L’ouverture sur fondu enchaîné de statues grecques et de corps d’athlètes vivants, (l’athlète Erwin Huber est ainsi substitué au discobole de Myron) où Sadoul verra « tout le mauvais goût de la réalisatrice et du régime », montre une carte d’Europe marquée d’une croix gammée pour se terminer par un gros plan d’Hitler. Les Dieux du stade trace le portrait retouché et flatteur de la nouvelle Allemagne, une démonstration aux yeux des spectateurs du monde entier de la modernité, de la valeur et de la bonne volonté du pays et de ses dirigeants. Présentés à Berlin le 20 avril 1938, jour du 49e anniversaire d’Hitler et en présence de diplomates étrangers, Les Dieux du stade font de Leni Riefenstahl la femme la plus célèbre de l’Allemagne nazie. Elle se voit décerner le grand prix du cinéma allemand et le premier prix du festival de Venise de 1938 [la Coupe Mussolini] au détriment du Quai des brumes (Marcel Carné) et de Blanche-Neige et les 7 Nains (Walt Disney). Le ministère de la Propagande lui octroie aussi une prime de 100 000 marks et paye le voyage qu’elle entreprend aux États-Unis à l’automne. C’était sans compter la mobilisation de la Ligue antinazie de Hollywood qui finance la parution dans le Daily Variety et le Hollywood Reporter d’une mise en garde doublé d’un appel à l’embargo : « Il n’y a aucune place à Hollywood pour Leni Riefenstahl […] fermez vos portes à tous les agents nazis. » Une projection est tout de même organisée à Los Angeles en décembre mais Les Dieux du stade ne trouveront aucun distributeur dans l’espace anglophone. Leni rentre à Berlin où elle se présente en martyr et en antisémite notoire : « à Hollywood, naturellement, je me suis heurtée à la résistance des juifs […] de nombreux réalisateurs américains n’ont pas osé me recevoir en raison de leur dépendance à l’égard des financiers juifs ». En 1942, les Dieux du stade deviennent officiellement propriété du Reich. Depuis 2003, le Comité International Olympique détient des droits du film.

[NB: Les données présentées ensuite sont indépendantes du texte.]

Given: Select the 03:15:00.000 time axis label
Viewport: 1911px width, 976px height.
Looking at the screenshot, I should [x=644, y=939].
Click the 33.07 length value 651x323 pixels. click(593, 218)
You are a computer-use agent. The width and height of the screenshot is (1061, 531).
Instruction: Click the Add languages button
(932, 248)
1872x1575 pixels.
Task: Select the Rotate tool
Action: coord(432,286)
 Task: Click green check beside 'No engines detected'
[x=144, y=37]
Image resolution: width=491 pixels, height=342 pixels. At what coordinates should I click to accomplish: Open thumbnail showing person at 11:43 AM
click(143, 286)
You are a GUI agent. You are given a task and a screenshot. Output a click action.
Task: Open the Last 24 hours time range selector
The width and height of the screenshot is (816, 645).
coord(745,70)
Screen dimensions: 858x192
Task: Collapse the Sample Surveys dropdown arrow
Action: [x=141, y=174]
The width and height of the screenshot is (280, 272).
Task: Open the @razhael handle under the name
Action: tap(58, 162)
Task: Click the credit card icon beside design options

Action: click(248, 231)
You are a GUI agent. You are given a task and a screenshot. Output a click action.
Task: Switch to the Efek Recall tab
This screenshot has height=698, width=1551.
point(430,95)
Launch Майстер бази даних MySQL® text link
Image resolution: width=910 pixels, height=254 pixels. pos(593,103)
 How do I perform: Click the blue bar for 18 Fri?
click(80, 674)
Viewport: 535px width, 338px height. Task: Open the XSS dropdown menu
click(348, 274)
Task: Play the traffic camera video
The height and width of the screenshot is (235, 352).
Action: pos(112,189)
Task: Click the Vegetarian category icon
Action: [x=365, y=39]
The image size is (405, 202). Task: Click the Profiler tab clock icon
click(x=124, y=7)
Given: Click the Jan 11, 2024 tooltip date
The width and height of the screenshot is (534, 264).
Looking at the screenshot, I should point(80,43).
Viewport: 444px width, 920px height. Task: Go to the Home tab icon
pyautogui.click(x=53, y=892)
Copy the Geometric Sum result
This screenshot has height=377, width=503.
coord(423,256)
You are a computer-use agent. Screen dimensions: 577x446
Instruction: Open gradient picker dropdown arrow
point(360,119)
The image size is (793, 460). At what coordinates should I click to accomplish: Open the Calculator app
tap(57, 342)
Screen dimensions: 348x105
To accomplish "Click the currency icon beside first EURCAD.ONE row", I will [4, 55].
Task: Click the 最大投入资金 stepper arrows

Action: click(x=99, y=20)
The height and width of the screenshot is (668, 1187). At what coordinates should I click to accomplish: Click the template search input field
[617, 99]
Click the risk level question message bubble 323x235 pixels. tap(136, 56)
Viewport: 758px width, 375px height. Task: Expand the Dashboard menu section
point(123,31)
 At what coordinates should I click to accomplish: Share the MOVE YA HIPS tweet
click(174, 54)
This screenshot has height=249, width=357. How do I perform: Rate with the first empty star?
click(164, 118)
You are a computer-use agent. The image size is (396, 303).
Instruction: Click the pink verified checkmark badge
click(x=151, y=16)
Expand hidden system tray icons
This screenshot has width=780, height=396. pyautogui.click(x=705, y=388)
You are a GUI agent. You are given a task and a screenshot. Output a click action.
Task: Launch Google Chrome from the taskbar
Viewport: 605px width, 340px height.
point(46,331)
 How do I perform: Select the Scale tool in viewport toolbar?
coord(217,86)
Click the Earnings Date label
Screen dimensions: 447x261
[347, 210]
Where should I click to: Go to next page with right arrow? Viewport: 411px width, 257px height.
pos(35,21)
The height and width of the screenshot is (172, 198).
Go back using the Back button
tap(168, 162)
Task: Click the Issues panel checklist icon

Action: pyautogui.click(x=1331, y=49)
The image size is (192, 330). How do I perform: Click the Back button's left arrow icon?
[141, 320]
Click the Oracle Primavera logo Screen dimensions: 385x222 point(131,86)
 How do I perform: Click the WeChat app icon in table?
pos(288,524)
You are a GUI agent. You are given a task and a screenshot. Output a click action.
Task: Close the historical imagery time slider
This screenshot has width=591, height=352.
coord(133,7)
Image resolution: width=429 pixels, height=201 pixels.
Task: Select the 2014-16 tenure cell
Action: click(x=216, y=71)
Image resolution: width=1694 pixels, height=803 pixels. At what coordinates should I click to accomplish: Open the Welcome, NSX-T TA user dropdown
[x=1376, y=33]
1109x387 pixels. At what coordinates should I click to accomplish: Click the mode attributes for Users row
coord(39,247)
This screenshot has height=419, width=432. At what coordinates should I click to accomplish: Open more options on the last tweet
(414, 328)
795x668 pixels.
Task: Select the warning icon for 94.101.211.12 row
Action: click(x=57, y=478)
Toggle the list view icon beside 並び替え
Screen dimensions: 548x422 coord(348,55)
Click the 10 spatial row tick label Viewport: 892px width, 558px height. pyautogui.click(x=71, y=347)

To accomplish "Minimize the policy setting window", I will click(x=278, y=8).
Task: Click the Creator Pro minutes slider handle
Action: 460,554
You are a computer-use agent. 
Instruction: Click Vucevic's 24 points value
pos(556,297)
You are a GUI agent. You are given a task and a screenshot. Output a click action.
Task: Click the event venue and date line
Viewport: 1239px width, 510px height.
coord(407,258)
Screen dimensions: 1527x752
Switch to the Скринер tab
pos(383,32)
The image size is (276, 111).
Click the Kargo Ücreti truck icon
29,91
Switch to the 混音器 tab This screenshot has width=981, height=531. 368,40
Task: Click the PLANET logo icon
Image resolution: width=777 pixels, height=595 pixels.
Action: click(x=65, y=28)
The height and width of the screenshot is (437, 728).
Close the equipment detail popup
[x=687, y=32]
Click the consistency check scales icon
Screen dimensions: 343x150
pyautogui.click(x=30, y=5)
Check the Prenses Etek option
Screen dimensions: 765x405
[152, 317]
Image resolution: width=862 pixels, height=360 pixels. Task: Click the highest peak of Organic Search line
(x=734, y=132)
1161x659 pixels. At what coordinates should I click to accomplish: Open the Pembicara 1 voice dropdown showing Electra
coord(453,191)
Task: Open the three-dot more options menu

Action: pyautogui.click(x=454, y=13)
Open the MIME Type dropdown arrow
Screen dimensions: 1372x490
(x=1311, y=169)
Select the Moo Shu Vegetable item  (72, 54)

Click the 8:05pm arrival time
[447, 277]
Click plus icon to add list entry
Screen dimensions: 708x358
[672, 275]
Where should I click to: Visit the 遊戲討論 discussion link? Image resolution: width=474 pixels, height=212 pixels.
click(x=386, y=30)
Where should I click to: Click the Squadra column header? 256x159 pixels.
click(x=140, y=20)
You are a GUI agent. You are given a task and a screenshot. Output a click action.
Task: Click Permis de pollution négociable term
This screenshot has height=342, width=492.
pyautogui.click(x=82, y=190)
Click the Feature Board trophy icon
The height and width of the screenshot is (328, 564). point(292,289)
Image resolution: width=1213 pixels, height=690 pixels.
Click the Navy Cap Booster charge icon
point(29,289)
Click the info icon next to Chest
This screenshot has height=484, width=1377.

Habituée de Berchtesgaden, Léni prétendit plus tard n’avoir eu alors aucune conscience de l’imminence de la guerre. Elle saute cependant sur l’occasion pour obtenir d’Hitler et de Goebbels le statut de correspondant de guerre au sein de sa propre unité spéciale photographique afin de « suivre le Führer à la trace ». En septembre 1939, elle se trouve à Konskie en Pologne le jour où une trentaine de civils juifs sont fusillés. Elle n’en aurait rien su : « en Pologne je n’ai jamais vu le moindre cadavre, ni celui d’un militaire, ni celui d’un civil ». Une photographie saisit pourtant sa présence au milieu de soldats à l’instant même de la tuerie et son opérateur radio de l’époque soutient qu’elle « a voulu filmer les 20 à 30 juifs qui creusaient une tombe devant l’église […] elle a vu le massacre se produire ». Quelques jours plus tard elle démissionne et rentre à Berlin. Le commencement de la guerre signifie avant tout pour Leni Riefenstahl, l’enterrement définitif du projet Penthésilée (reine mythique des amazones qu’elle voulait aussi interpréter) en germe depuis 1935 car le Reich a désormais d’autres priorités financières. Elle se concentre alors sur Tiefland (financé sur les fonds personnels d’Hitler), une des productions les plus longues (cinq ans) et les plus chères (5 millions de marks) du cinéma allemand. Initialement prévu en Espagne, le tournage s’effectue en partie dans les Alpes. Malgré ses démentis, Leni recrute ses « figurants espagnols » bénévoles dans les camps de détention pour Tsiganes allemands de Maxglan et de Marzahn. « Nous étions tous là, dans le camp. Elle est arrivée avec la police et a choisi des gens » témoigne Rosa Winter. Le tournage terminé, ces travailleurs forcés sont renvoyés dans leur antichambre de la mort. En 2002, les quelques rescapés lui intenteront un procès.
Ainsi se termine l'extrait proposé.